▶ Assignment:
Please copy the entries below word for word.
Segment Start: Given records
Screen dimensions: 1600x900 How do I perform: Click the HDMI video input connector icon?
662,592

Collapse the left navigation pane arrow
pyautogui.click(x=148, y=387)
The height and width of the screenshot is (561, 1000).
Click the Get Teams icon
Segment End: Given records
▶ Task response:
Screen dimensions: 1600x900 How do I perform: Click the HDMI video input connector icon?
662,592

Collapse the left navigation pane arrow
pyautogui.click(x=148, y=387)
The height and width of the screenshot is (561, 1000).
Click the Get Teams icon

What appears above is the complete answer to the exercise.